For standard feed-forward networks, we provide a sequential container that handles history buffers automatically. This removes the "state-management" headache from your Keras models.

from mhc.tf import TFMHCSequential

model = TFMHCSequential([
    tf.keras.layers.Dense(64, activation="relu"),
    tf.keras.layers.Dense(64, activation="relu"),
    tf.keras.layers.Dense(10, activation="softmax")
], max_history=4)

# Forward pass automatically manages the internal HistoryBuffer
outputs = model(inputs)

3. The tf.function & Serialization Challenge

A major hurdle with historical mixing in TensorFlow is ensuring that the history buffer is part of the Static Computational Graph.

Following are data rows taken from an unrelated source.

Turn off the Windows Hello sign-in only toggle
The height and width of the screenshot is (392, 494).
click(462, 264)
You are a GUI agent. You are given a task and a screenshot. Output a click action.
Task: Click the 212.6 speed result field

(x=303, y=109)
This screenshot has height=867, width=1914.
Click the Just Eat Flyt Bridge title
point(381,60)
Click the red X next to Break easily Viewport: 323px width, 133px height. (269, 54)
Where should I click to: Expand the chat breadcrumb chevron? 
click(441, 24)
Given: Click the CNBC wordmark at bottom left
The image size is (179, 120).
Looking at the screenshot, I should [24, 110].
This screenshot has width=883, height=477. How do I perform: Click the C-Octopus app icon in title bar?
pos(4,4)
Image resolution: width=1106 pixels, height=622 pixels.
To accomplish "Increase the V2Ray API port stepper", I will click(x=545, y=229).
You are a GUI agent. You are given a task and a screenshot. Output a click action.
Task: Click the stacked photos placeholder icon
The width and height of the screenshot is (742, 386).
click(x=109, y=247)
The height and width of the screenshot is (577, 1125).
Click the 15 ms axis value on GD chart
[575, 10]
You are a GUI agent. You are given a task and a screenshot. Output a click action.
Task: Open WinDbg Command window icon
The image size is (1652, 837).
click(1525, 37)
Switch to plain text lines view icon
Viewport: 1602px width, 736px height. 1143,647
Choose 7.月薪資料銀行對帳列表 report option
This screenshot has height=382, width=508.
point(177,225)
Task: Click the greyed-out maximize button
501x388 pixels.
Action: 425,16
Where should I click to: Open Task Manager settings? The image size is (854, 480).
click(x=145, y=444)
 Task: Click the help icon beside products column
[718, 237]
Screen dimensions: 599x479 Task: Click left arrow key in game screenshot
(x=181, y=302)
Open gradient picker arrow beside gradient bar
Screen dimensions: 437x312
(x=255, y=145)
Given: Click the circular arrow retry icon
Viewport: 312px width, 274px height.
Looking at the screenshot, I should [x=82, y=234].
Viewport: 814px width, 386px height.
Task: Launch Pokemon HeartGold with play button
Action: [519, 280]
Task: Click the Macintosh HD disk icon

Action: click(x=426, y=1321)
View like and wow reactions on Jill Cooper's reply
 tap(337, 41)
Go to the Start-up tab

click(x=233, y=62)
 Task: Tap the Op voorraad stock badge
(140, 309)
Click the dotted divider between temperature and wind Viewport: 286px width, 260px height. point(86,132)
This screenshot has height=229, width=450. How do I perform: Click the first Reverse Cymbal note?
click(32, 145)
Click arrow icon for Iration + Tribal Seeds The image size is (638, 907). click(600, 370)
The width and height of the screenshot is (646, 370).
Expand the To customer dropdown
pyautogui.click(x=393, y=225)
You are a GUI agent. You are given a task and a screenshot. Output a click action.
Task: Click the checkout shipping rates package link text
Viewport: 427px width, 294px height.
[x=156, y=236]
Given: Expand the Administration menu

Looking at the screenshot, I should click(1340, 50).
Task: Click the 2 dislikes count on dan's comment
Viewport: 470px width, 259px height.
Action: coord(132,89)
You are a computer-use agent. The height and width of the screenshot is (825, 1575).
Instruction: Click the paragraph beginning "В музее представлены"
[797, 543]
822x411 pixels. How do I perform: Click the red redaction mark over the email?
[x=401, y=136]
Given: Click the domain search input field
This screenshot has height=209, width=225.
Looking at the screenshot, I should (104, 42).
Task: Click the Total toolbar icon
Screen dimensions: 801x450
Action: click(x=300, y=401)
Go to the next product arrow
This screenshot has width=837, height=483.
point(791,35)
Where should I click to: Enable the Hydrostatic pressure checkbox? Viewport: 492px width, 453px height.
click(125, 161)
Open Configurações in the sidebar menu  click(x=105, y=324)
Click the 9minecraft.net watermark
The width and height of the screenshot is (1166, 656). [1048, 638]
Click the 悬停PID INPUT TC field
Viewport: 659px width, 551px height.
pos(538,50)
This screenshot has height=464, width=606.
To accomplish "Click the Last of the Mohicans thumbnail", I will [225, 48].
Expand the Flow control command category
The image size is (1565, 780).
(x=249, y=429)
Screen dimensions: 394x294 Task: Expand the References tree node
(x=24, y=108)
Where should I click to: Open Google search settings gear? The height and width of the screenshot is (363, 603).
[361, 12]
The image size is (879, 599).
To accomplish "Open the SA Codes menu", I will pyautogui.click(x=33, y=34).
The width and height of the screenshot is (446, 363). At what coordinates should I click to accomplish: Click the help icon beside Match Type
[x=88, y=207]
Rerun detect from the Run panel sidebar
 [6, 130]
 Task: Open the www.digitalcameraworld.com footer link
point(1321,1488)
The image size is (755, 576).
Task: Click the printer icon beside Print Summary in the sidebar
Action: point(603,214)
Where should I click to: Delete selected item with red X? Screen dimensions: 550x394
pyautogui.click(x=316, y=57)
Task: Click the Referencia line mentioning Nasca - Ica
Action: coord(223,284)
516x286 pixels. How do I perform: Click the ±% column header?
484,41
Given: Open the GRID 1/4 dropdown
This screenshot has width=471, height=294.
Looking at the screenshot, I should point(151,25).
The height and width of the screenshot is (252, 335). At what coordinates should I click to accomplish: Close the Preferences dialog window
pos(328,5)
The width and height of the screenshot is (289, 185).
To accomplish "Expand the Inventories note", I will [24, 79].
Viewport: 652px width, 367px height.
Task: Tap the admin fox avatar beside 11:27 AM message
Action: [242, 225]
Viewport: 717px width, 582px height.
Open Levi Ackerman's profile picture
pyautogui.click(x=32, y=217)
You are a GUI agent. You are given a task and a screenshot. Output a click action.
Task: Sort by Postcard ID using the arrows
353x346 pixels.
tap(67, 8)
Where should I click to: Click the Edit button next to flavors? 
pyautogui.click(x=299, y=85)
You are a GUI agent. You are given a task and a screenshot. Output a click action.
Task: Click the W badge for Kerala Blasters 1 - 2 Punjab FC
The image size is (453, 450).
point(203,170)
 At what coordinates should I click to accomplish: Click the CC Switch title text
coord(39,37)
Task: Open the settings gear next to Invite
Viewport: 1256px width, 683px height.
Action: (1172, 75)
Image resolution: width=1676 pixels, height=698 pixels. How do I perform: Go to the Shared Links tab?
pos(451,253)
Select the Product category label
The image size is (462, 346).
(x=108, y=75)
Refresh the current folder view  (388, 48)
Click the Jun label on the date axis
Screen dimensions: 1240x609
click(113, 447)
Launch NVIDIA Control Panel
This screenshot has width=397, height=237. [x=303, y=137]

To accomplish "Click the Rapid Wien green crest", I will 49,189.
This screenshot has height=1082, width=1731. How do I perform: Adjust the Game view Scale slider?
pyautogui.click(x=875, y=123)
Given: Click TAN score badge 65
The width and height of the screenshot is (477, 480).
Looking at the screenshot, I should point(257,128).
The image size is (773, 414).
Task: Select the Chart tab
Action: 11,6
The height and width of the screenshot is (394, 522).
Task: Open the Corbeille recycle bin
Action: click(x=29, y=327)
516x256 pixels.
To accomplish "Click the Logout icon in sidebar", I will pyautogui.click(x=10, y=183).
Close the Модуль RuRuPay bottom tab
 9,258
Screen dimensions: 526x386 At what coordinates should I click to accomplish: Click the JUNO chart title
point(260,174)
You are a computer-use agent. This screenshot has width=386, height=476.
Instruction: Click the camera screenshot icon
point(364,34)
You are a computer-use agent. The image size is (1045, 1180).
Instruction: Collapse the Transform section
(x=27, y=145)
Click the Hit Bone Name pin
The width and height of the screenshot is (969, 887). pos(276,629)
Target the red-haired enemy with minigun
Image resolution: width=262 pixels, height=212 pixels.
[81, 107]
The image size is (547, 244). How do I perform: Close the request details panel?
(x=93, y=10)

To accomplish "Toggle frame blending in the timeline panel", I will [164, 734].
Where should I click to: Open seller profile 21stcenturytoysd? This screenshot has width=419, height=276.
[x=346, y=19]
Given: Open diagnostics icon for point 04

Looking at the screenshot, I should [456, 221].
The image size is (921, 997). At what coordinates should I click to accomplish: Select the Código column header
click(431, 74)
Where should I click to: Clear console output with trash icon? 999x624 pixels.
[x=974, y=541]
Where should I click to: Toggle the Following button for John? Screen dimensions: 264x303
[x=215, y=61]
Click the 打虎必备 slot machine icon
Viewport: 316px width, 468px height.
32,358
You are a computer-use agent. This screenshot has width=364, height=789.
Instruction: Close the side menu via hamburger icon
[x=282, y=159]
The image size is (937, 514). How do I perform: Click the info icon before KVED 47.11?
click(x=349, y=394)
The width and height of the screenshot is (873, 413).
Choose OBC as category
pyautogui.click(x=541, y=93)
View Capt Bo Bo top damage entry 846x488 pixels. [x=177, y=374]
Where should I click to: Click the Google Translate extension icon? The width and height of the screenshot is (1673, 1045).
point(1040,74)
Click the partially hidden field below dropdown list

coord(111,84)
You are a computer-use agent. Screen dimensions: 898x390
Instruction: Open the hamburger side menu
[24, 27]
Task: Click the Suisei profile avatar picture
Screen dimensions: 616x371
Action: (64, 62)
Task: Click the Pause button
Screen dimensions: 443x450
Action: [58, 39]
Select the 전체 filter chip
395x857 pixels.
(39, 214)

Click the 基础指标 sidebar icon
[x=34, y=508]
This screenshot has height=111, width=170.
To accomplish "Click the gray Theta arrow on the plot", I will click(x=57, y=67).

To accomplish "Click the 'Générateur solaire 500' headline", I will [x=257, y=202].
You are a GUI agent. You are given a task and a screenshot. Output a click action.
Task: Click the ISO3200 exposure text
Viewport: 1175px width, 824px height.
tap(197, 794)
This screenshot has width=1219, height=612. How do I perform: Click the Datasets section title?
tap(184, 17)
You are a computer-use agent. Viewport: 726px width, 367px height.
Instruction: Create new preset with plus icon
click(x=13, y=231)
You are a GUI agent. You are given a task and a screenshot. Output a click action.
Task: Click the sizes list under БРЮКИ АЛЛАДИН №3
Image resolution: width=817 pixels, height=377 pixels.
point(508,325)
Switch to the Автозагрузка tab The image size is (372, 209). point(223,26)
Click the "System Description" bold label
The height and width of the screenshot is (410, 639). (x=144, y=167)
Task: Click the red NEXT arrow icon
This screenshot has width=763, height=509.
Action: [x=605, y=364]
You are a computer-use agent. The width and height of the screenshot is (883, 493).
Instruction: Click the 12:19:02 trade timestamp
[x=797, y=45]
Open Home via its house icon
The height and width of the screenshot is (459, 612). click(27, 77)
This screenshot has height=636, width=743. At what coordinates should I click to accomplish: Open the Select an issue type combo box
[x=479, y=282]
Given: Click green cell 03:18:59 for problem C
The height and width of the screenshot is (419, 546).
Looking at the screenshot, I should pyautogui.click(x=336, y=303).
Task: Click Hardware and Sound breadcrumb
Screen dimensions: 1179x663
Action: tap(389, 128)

Standard Python lists are "unrolled" during tf.function compilation, which can lead to bloated graph sizes or incorrect history state updates.

The Solution: TFMHCSequentialGraph

This specialized container uses TF TensorArrays to store history. - Graph-Safe: The history is stored as a variable within the Keras model. - Serializable: You can save your model with model.save('mhc_model') and the history buffer configuration is preserved in the Protobuf metadata.

from mhc.tf import TFMHCSequentialGraph

# Perfect for Production serving with TensorFlow Serving or TFLite
model = TFMHCSequentialGraph(
    layers=[...],
    max_history=4
)

4. Performance in TensorFlow

To match the speed of our PyTorch implementation, mhc.tf uses XLA-optimized projection kernels.

  • XLA Acceleration: If you wrap your training loop in @tf.function(jit_compile=True), the manifold projection logic will be fused with the layer addition, resulting in near-zero overhead.
  • Precision: We recommend using mixed_precision.set_global_policy('mixed_float16') for large TensorFlow mHC models to keep memory usage identical to PyTorch.

5. Limitations

While we strive for parity, some advanced features of the PyTorch library are not yet available in TensorFlow: - Variational Gumbel-Softmax: Currently in experimental development for Keras. - Automatic Model Injection: Unlike PyTorch, Keras models are less malleable at runtime, so we don't currently support a tf_inject_mhc utility. You must build your model using TFMHCSequential.